Das Publikum war auf etwas Radikales und Beunruhigendes vorbereitet – aber nicht ganz so verstört
Ubu trieb sich während der Pariser Jahre in Jarrys Bewusstsein herum. Die Figur existierte lange bevor ein Manuskript Gestalt annahm, tauchte auf Partys und literarischen Versammlungen auf, sprach durch den Mund ihres Schöpfers wie ein gefühlloser Geist und rezitierte Banalitäten mit abgehacktem Akzent. Dieses wilde Alter Ego gab schließlich 1896 sein Theaterdebüt im tadellos fortschrittlichen Théâtre de l’Oeuvre. (Werke von Maeterlinck, Wilde, Ibsen und Strindberg wurden dort uraufgeführt.) Das Publikum war auf etwas Radikales und Beunruhigendes vorbereitet – aber nicht ganz so verstört. Vornehme Leute schüttelten ihre Fäuste und kreischten vor Wut. Vielleicht kam Jarrys Brandsatz zu früh, aber W.B. Yeats, der an diesem Abend im Publikum saß, empfand ihn als ein unheilvolles Finale. „Was ist noch möglich?“, fragte er. „Nach uns der wilde Gott.“
Auch der britische Dichter Arthur Symons, der sich am Eröffnungsabend zu den Koryphäen im Theater gesellte, fand das Stück eher erbärmlich als ermutigend. „Es hat die Rohheit eines Schuljungen oder eines Wilden: das Bemerkenswerteste daran ist die Unverschämtheit, mit der ein junger Schriftsteller die Zivilisation selbst verhöhnt und die ganze Kunst und die ganze Menschheit in denselben unrühmlichen Sumpf wirft. . eine literarische Sansculotte hat stundenlang das unaussprechliche Wort der Gosse geschrien, das der Refrain war.“ (Symons versucht, das Unwort „merdre“ nicht auszuschreiben.)
Die groteske Komödie erschütterte Paris wie ein Erdbeben, und das Morgan Museum verfolgt ihre Nachbeben. Picasso ist Jarry wahrscheinlich nie begegnet, aber er sammelte die Manuskripte und Artefakte seines Helden, rezitierte Passagen aus seinen Schriften auswendig und hatte sogar die Angewohnheit, einen Revolver zu schwingen wie ein Avantgardist. Picasso, so der Historiker Arthur I. Miller, lud den Revolver mit Platzpatronen und „schoss dann auf Bewunderer, die sich nach der Bedeutung seiner Bilder oder seiner Theorie der Ästhetik erkundigten, oder auf jeden, der es wagte, das Andenken Cézannes zu beleidigen. Wie Jarry benutzte Picasso seine Browning als pataphysische Waffe, er spielte gewissermaßen den Père Ubu au naturel, indem er bürgerliche Tölpel, Schwachköpfe und Spießer beseitigte.“
In den 1930er Jahren beschworen sowohl Picasso als auch Miró den komisch-bösen Protagonisten als Stellvertreter für Franco. Aber es war die surrealistische Fotografin Dora Maar (die „weinende Frau“ auf Dutzenden von Picasso-Porträts), die das beunruhigendste aller Ubuesque-Werke schuf, eine Fotografie von 1936 eines fötalen Gürteltiers, das eine obszöne Ähnlichkeit mit dem großköpfigen, rundlichen Herrscher aufweist. Maars freakige Kreatur scheint bereit zu sein, in eine bestialische Form der Menschheit zu schlüpfen, die den Aufstieg des Faschismus ankündigt.

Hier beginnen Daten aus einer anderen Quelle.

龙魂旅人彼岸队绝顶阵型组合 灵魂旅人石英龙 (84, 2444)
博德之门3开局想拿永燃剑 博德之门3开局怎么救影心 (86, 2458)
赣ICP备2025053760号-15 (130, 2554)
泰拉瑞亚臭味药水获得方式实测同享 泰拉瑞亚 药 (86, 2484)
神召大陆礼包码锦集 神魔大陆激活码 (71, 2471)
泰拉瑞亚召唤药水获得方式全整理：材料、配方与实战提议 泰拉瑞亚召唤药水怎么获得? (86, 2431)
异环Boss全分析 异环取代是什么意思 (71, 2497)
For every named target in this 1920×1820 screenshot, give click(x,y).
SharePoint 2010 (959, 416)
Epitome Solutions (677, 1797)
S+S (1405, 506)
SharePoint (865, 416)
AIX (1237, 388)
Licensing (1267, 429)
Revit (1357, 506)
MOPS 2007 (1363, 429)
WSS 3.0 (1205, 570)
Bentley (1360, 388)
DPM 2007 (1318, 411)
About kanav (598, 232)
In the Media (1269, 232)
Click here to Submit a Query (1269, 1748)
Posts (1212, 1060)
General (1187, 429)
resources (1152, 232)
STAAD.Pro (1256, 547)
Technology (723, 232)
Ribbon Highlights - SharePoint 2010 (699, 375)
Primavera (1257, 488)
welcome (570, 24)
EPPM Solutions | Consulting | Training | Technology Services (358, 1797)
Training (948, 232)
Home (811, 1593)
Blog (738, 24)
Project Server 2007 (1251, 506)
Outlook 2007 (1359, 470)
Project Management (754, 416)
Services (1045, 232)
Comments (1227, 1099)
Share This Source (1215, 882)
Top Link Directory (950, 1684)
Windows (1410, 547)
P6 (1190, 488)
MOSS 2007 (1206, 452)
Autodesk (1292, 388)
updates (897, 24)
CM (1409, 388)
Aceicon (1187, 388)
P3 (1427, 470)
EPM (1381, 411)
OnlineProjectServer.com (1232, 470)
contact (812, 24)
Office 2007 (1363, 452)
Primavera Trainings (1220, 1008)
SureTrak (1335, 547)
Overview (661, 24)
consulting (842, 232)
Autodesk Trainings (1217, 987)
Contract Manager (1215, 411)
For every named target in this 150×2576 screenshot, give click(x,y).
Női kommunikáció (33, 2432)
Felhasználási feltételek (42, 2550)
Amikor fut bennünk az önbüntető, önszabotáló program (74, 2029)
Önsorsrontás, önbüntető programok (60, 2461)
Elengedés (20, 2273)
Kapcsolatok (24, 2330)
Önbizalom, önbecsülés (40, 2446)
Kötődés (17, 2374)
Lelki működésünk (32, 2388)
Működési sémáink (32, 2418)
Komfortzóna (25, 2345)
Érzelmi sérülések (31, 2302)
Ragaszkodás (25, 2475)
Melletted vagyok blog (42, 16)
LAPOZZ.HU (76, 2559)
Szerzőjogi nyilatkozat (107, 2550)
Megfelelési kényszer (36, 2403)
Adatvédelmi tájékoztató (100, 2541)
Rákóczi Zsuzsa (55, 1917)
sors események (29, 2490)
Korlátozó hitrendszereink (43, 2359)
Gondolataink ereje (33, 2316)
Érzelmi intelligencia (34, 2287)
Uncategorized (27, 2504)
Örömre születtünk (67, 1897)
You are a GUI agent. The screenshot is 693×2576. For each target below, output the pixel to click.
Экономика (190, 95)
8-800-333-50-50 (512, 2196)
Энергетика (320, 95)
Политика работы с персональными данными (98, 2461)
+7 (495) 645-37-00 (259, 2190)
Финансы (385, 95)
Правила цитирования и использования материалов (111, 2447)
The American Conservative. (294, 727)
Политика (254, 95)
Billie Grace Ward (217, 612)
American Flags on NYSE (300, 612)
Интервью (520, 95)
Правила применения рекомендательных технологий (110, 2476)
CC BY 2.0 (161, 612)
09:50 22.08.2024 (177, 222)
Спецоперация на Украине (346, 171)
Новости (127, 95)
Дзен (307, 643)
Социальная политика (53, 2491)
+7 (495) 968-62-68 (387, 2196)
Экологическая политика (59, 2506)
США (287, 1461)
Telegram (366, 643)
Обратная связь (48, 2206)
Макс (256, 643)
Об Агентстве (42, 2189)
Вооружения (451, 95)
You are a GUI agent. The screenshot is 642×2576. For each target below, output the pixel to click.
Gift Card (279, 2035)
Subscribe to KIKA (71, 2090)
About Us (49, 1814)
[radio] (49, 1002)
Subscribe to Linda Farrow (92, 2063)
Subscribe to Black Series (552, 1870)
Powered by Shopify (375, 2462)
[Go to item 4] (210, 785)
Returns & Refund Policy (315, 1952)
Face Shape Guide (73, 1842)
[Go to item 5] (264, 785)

Die Erschütterungen, die Jarry in Gang gesetzt hat, gehen weiter. William Kentridge importierte den diktatorischen Anti-Helden in das Südafrika nach der Apartheid und interpretierte ihn mit einer Mischung aus Elan und Selbstverachtung neu. In „Ubu Tells the Truth“ (1996-97) umgibt Kentridge seinen eigenen erschlafften Körper mit einer schematischen Zeichnung, die auf den Holzschnitten von Jarry basiert. Der raubgierige König hat den Maler ganz verschluckt. Indem er vor einem Spiegel herumhüpft, hämmert er die Wahrheit ein, die durch die groben Rufe des Publikums am Eröffnungsabend hätte offensichtlich werden müssen: Ubu ist wir.